__TO BE DONE__: Print all of the rows below unchanged, line for line.

__Recorded data__:
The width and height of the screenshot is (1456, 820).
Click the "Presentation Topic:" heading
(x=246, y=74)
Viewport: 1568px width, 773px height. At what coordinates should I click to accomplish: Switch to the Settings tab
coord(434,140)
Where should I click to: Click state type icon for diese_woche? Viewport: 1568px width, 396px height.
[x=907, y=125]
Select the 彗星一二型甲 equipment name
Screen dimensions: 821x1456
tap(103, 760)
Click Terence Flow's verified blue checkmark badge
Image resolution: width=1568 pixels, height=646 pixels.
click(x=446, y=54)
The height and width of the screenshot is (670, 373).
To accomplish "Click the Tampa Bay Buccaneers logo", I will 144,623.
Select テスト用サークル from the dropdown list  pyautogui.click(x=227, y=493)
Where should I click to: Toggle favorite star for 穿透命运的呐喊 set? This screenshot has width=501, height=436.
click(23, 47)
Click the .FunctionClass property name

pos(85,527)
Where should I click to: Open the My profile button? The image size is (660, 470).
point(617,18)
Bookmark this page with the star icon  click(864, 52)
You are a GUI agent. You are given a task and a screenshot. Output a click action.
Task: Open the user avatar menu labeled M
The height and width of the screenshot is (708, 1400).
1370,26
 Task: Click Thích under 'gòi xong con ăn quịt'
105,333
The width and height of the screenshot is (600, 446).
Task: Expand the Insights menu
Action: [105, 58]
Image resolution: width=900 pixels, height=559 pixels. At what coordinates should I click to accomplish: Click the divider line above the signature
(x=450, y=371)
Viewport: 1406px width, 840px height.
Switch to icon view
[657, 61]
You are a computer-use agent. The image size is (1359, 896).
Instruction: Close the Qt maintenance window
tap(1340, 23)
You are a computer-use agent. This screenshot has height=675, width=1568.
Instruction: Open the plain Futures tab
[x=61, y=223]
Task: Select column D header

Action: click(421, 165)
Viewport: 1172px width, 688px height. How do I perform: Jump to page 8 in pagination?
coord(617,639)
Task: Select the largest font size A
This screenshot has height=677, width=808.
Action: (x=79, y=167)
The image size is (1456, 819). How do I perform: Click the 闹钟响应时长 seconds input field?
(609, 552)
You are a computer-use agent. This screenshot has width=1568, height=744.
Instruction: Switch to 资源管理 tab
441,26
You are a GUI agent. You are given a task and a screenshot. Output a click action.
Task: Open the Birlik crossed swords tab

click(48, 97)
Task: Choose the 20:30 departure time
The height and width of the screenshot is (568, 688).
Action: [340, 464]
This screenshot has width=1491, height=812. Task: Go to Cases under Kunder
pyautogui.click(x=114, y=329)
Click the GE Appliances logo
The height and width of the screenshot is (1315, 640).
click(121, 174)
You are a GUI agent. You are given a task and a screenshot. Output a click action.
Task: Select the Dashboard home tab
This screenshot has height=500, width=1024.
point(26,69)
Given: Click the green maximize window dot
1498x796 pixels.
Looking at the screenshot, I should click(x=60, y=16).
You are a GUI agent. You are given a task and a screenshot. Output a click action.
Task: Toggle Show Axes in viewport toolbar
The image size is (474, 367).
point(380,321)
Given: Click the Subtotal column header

__SOLVED PROBLEM__:
The width and height of the screenshot is (1456, 820).
Click the "Presentation Topic:" heading
(x=246, y=74)
Viewport: 1568px width, 773px height. At what coordinates should I click to accomplish: Switch to the Settings tab
coord(434,140)
Where should I click to: Click state type icon for diese_woche? Viewport: 1568px width, 396px height.
[x=907, y=125]
Select the 彗星一二型甲 equipment name
Screen dimensions: 821x1456
tap(103, 760)
Click Terence Flow's verified blue checkmark badge
Image resolution: width=1568 pixels, height=646 pixels.
click(x=446, y=54)
The height and width of the screenshot is (670, 373).
To accomplish "Click the Tampa Bay Buccaneers logo", I will 144,623.
Select テスト用サークル from the dropdown list  pyautogui.click(x=227, y=493)
Where should I click to: Toggle favorite star for 穿透命运的呐喊 set? This screenshot has width=501, height=436.
click(23, 47)
Click the .FunctionClass property name

pos(85,527)
Where should I click to: Open the My profile button? The image size is (660, 470).
point(617,18)
Bookmark this page with the star icon  click(864, 52)
You are a GUI agent. You are given a task and a screenshot. Output a click action.
Task: Open the user avatar menu labeled M
The height and width of the screenshot is (708, 1400).
1370,26
 Task: Click Thích under 'gòi xong con ăn quịt'
105,333
The width and height of the screenshot is (600, 446).
Task: Expand the Insights menu
Action: [105, 58]
Image resolution: width=900 pixels, height=559 pixels. At what coordinates should I click to accomplish: Click the divider line above the signature
(x=450, y=371)
Viewport: 1406px width, 840px height.
Switch to icon view
[657, 61]
You are a computer-use agent. The image size is (1359, 896).
Instruction: Close the Qt maintenance window
tap(1340, 23)
You are a computer-use agent. This screenshot has height=675, width=1568.
Instruction: Open the plain Futures tab
[x=61, y=223]
Task: Select column D header

Action: click(421, 165)
Viewport: 1172px width, 688px height. How do I perform: Jump to page 8 in pagination?
coord(617,639)
Task: Select the largest font size A
This screenshot has height=677, width=808.
Action: (x=79, y=167)
The image size is (1456, 819). How do I perform: Click the 闹钟响应时长 seconds input field?
(609, 552)
You are a computer-use agent. This screenshot has width=1568, height=744.
Instruction: Switch to 资源管理 tab
441,26
You are a GUI agent. You are given a task and a screenshot. Output a click action.
Task: Open the Birlik crossed swords tab

click(48, 97)
Task: Choose the 20:30 departure time
The height and width of the screenshot is (568, 688).
Action: [340, 464]
This screenshot has width=1491, height=812. Task: Go to Cases under Kunder
pyautogui.click(x=114, y=329)
Click the GE Appliances logo
The height and width of the screenshot is (1315, 640).
click(121, 174)
You are a GUI agent. You are given a task and a screenshot. Output a click action.
Task: Select the Dashboard home tab
This screenshot has height=500, width=1024.
point(26,69)
Given: Click the green maximize window dot
1498x796 pixels.
Looking at the screenshot, I should click(x=60, y=16).
You are a GUI agent. You are given a task and a screenshot. Output a click action.
Task: Toggle Show Axes in viewport toolbar
The image size is (474, 367).
point(380,321)
Given: Click the Subtotal column header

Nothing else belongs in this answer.